Fig. 2 shows the cavity 14 in an undeformed state. If the passenger vehicle 10 hits the rigid impactor 28 during a frontal small overlap crash, the cavity 14 is deformed as can be seen from Fig. 3. The deformation of the cavity 14 results in a pressure change, in particular a pressure rise within the cavity 14. Said pressure change can be detected by the pressure sensor 16 at a very early stage of the crash. Thereby, the at least one airbag of the safety system can be deployed at a very early stage of the crash even if the crash is a frontal small overlap crash. The frontal impact crash can be detected at a very early stage since the pressure change within the cavity 14 due to the deformation of the cavity 14 happens very early during the frontal small overlap crash.

By deploying the airbag into the protective position at a very early stage of the crash the passenger can be restrained and cushioned very effectively. Thereby, the passenger can be protected from hitting components in the interior of the passenger vehicle 10 directly so that the danger of injuries can be kept particularly low.

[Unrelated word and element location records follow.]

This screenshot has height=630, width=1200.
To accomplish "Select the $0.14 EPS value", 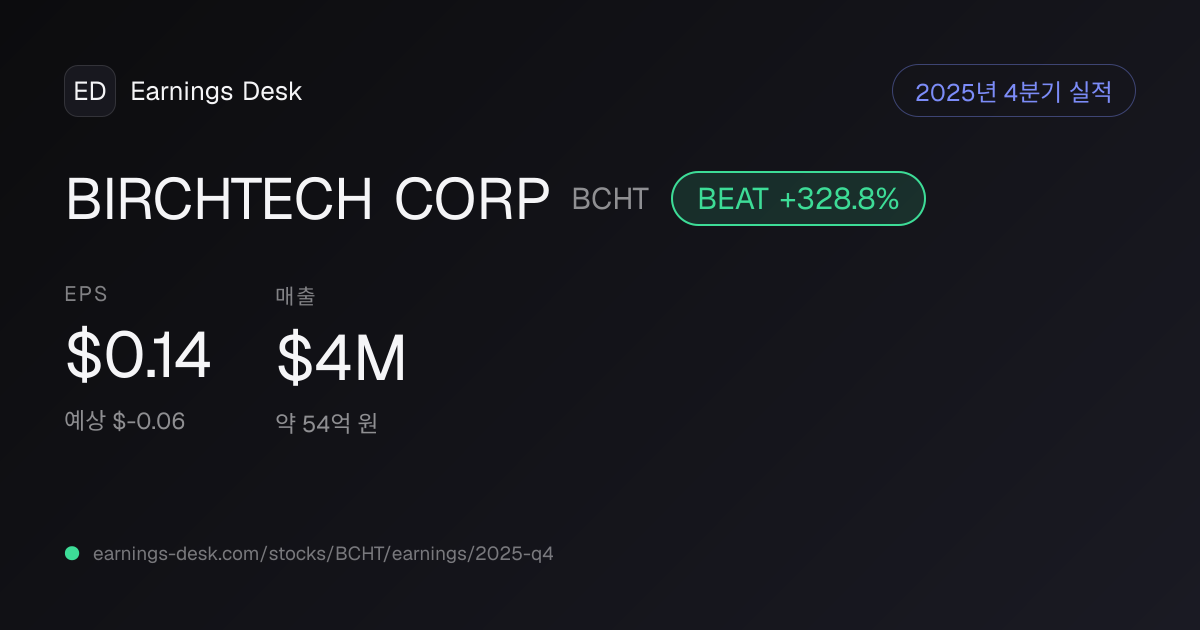I will tap(138, 356).
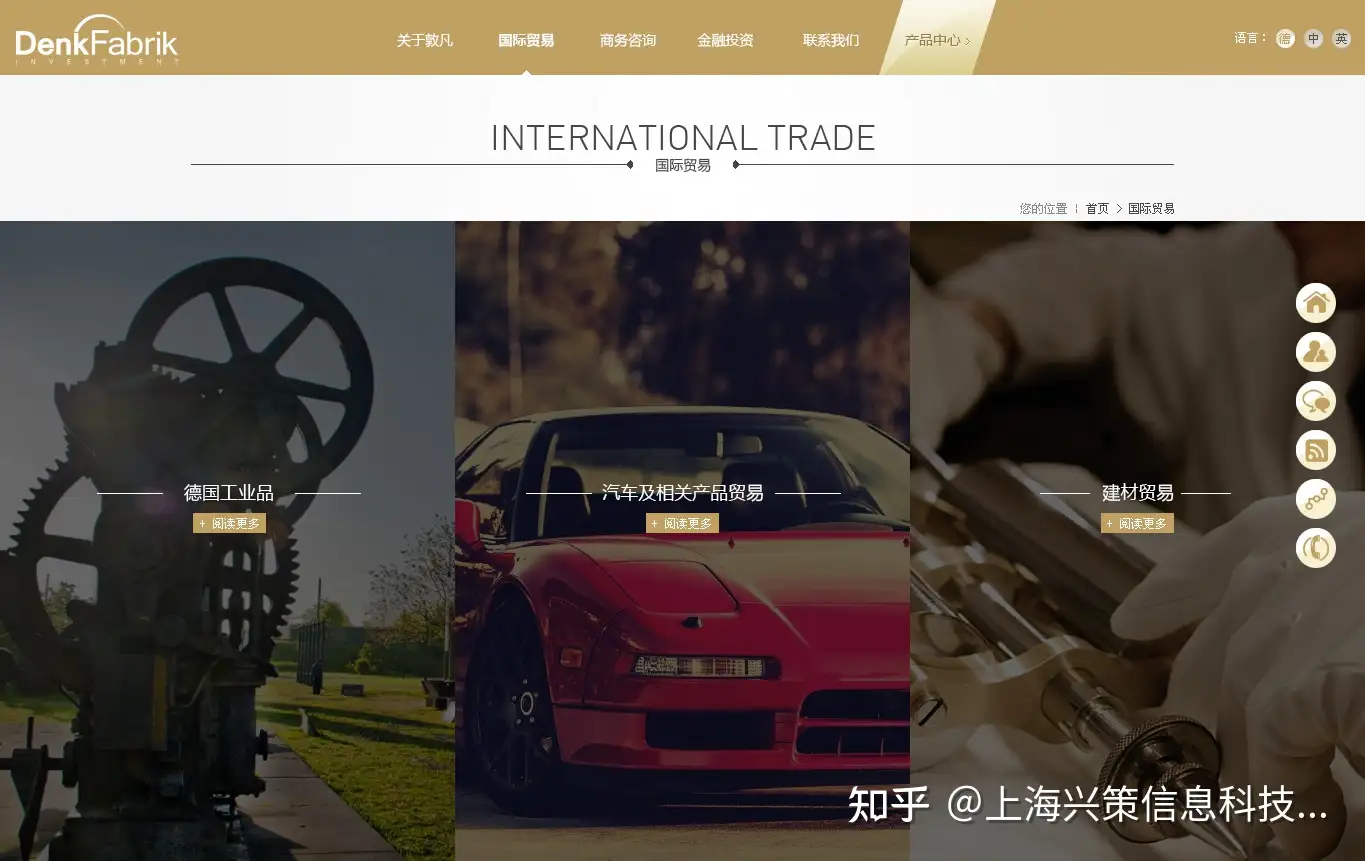Click 阅读更多 under 建材贸易

[1137, 523]
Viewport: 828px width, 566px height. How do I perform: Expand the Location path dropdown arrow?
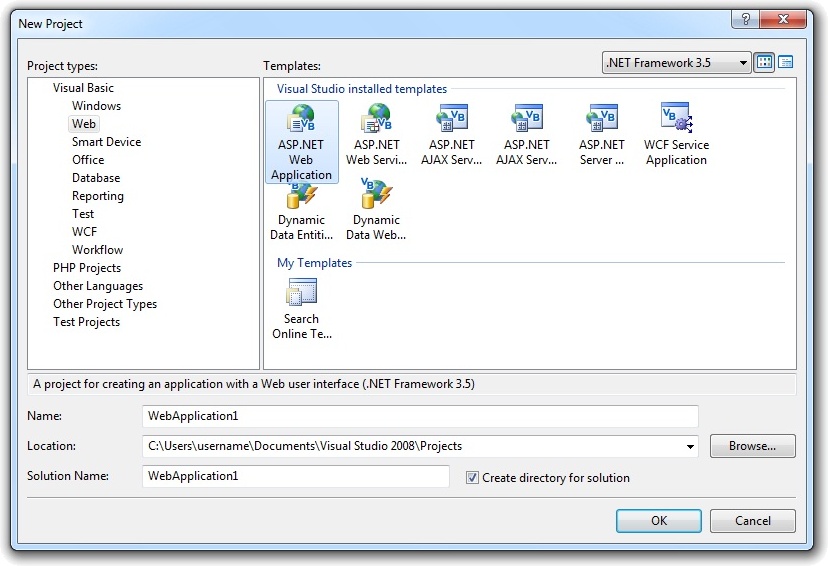click(690, 447)
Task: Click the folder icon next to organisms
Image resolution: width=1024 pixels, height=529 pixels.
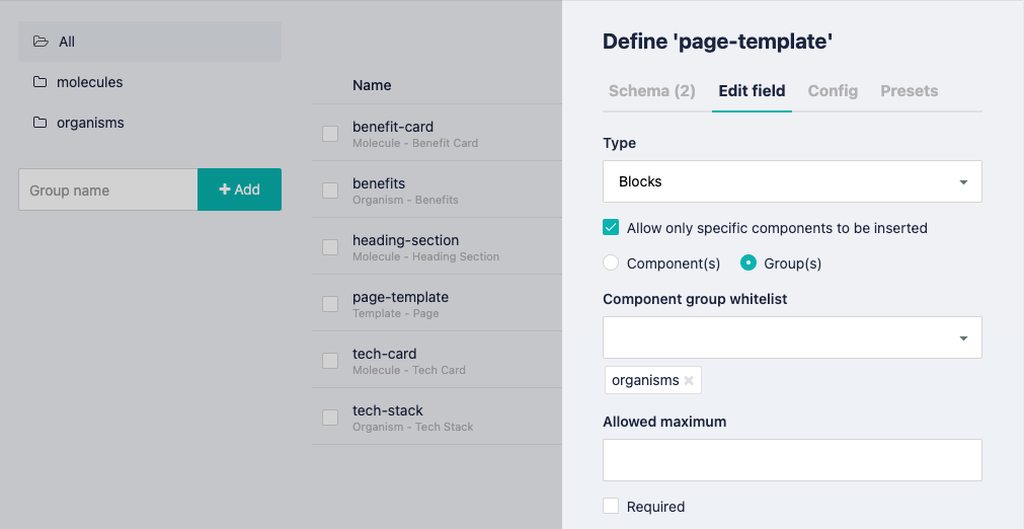Action: point(40,123)
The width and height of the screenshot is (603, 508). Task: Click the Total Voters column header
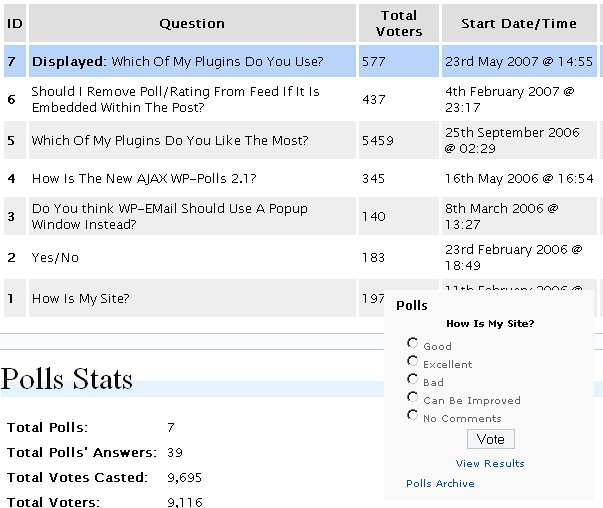pyautogui.click(x=399, y=23)
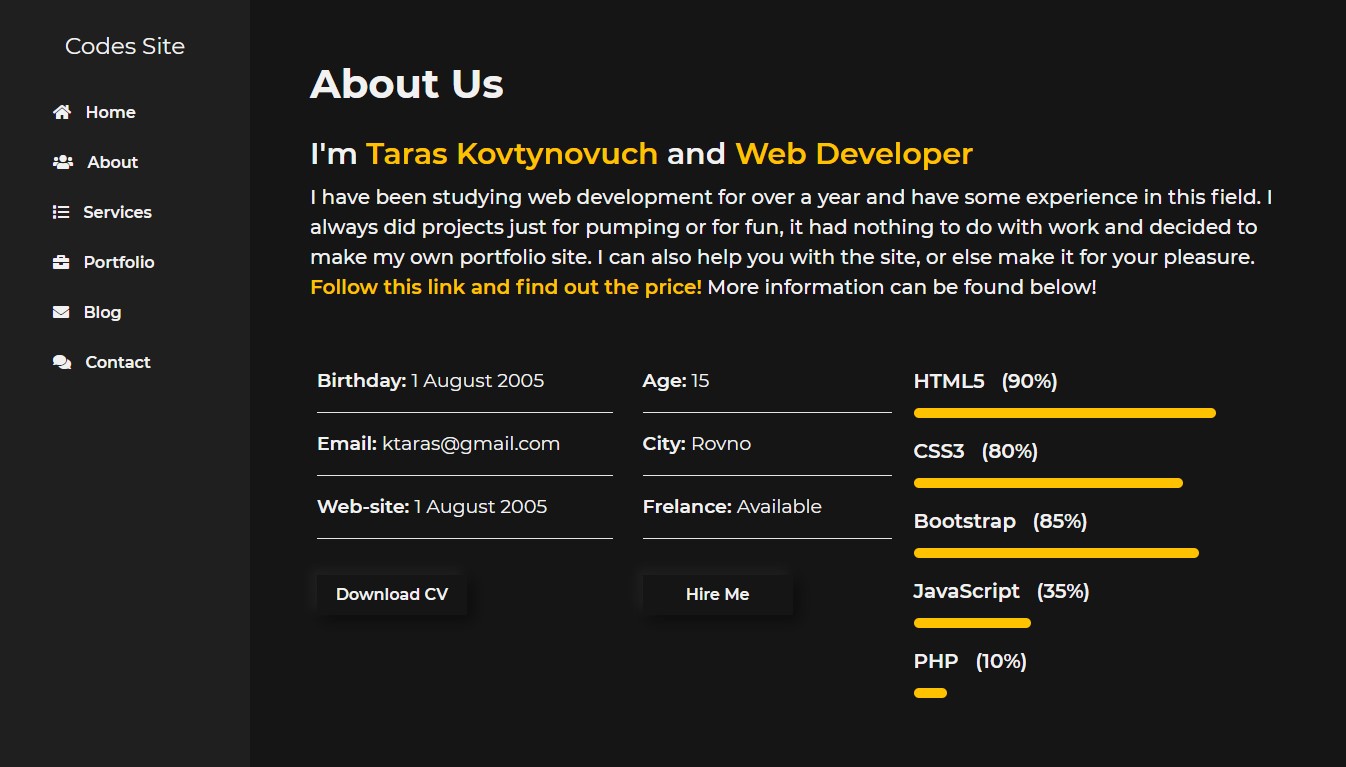This screenshot has height=767, width=1346.
Task: Click the About people icon
Action: (62, 162)
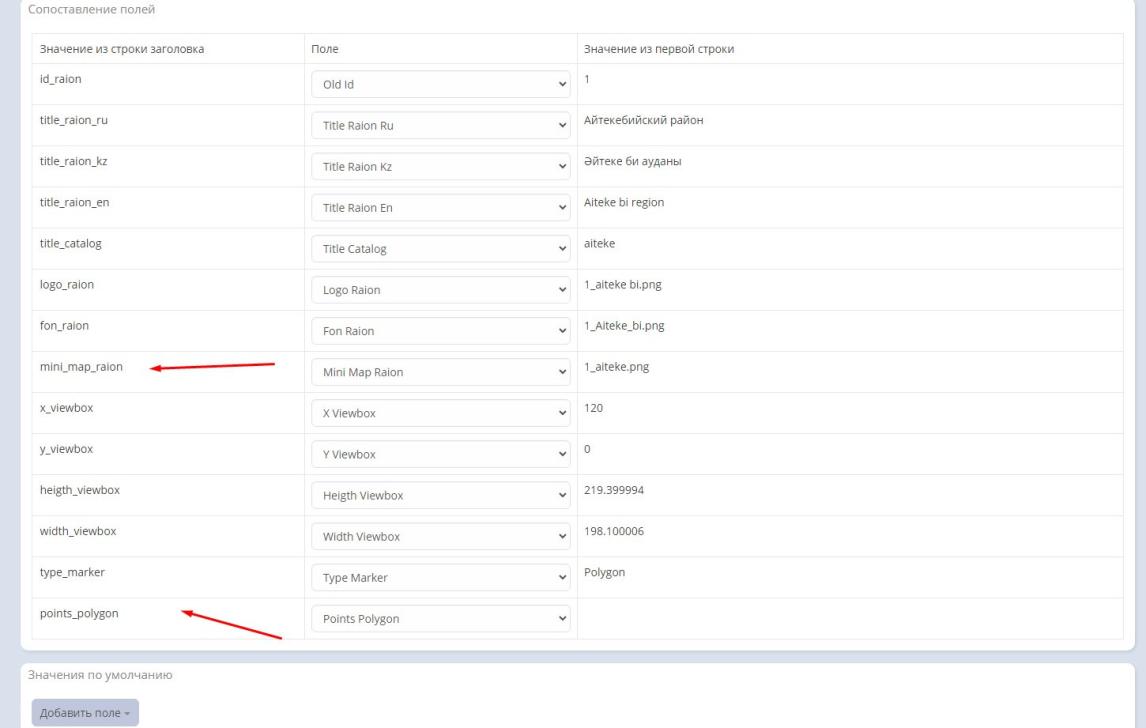Image resolution: width=1146 pixels, height=728 pixels.
Task: Expand the Mini Map Raion dropdown
Action: 440,373
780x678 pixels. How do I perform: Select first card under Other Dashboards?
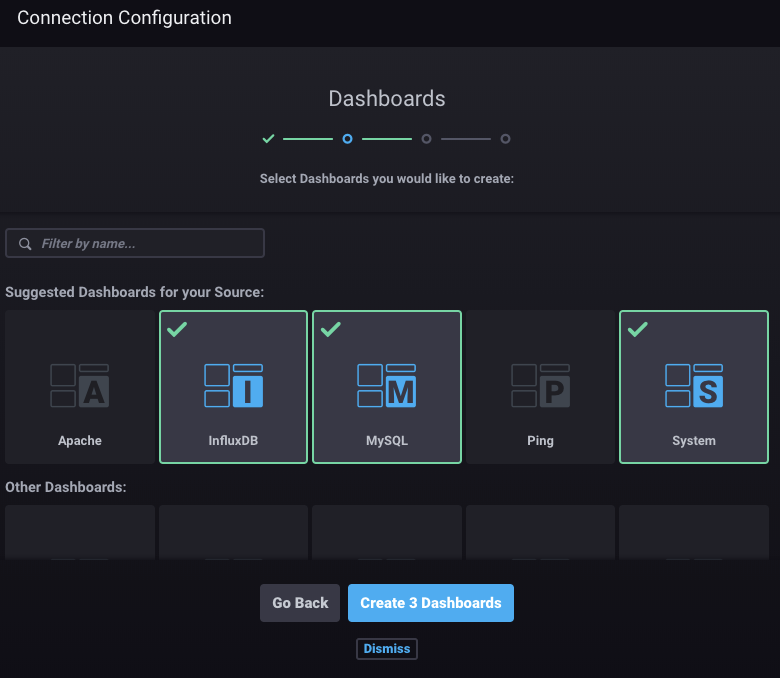click(80, 532)
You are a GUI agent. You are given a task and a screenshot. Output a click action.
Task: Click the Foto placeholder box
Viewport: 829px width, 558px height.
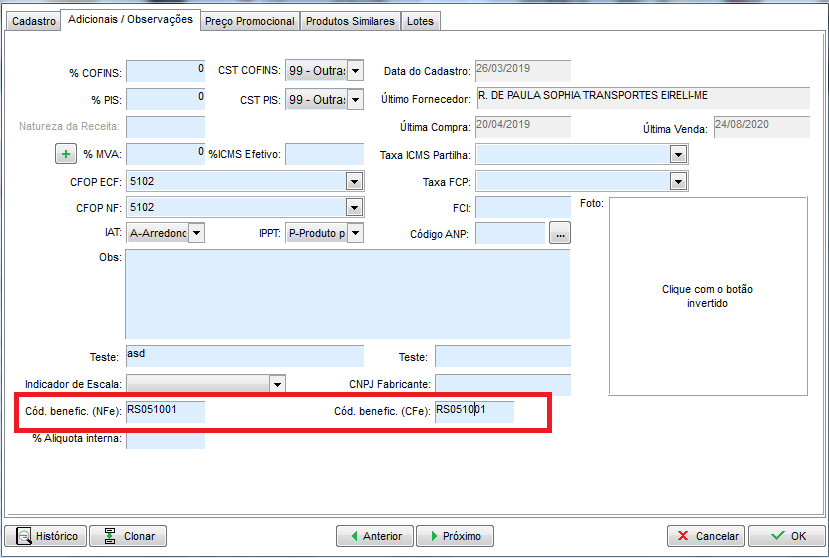click(x=707, y=296)
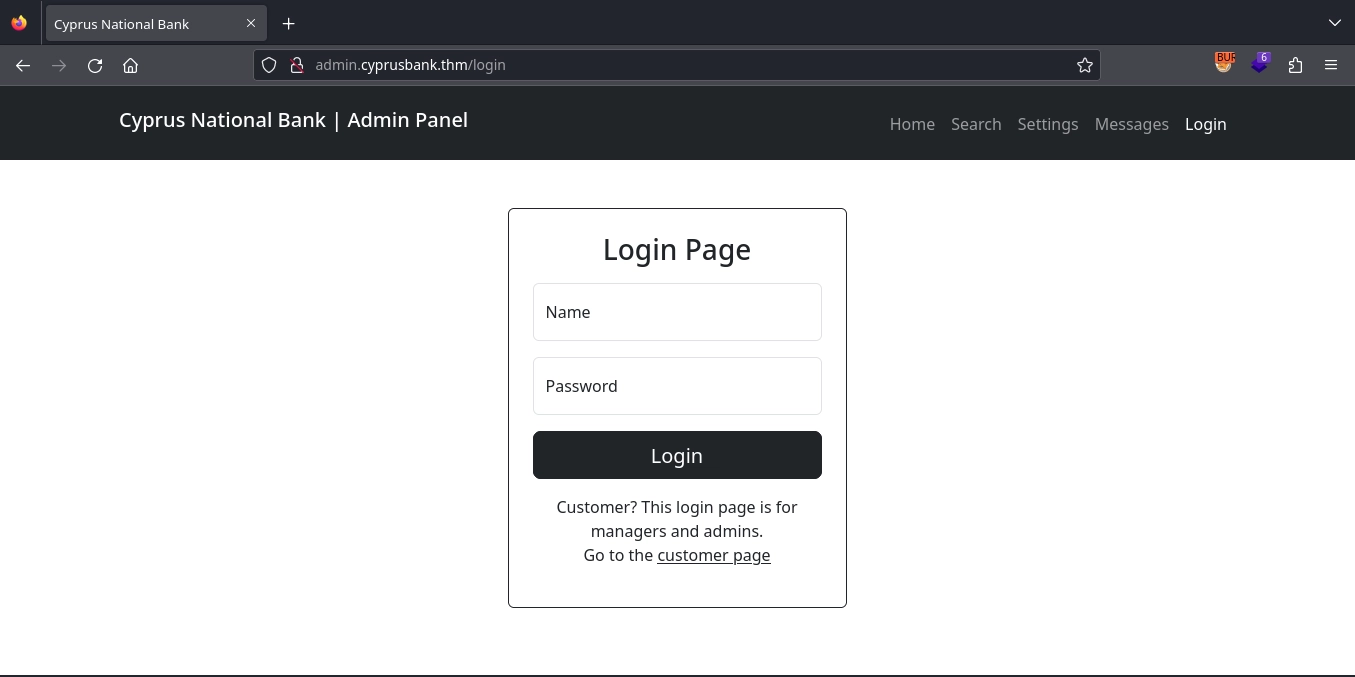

List of reference signs passenber vehicle 12 front 14 cavity 16 pressure sensor 18 front bumper cross member 22 cover element 24 mudguard 26 attachment part 28 rigid impactor longitudinal member 32 crash box

Claims (5)

1. Claims A safety system for a vehicle (10), the safety system comprising: -at least one cavity (14) of the vehicle (10), -at least one airbag being deployable from a stowage position into at least one protective position for restraining a passenger of the vehicle (10), -at least one pressure sensor (16) configured to detect a pressure change within the cavity (14) of the vehicle (10) and provide at least one signal indicative of the detected pressure change, -at least one controller configured to receive the signal and effect the deployment of the airbag in response to the received signal, characterized in that the cavity (14) is bounded by at least one attachment part (26) being different from a cross member (20) of the vehicle (10).
2. 2. The safety system according to claim 1, characterized in that the cavity (14) is bounded by a mudguard (24) and/or a cover element (22) of the vehicle (10).
3. 3. The safety system according to claim 3, characterized in that the cover element (22) is configured to cover a cross member (20) of the vehicle (10) at least partially.
4. 4. The safety system according to any one of the preceding claims, characterized in that the cavity (14) is bounded by a housing and/or a pane of a lamp, in particular a head lamp, of the vehicle (10).S
5. 5. The safety system according to any one of the preceding claims, characterized in that the cavity (14) is arranged at the front (12) of the vehicle (10).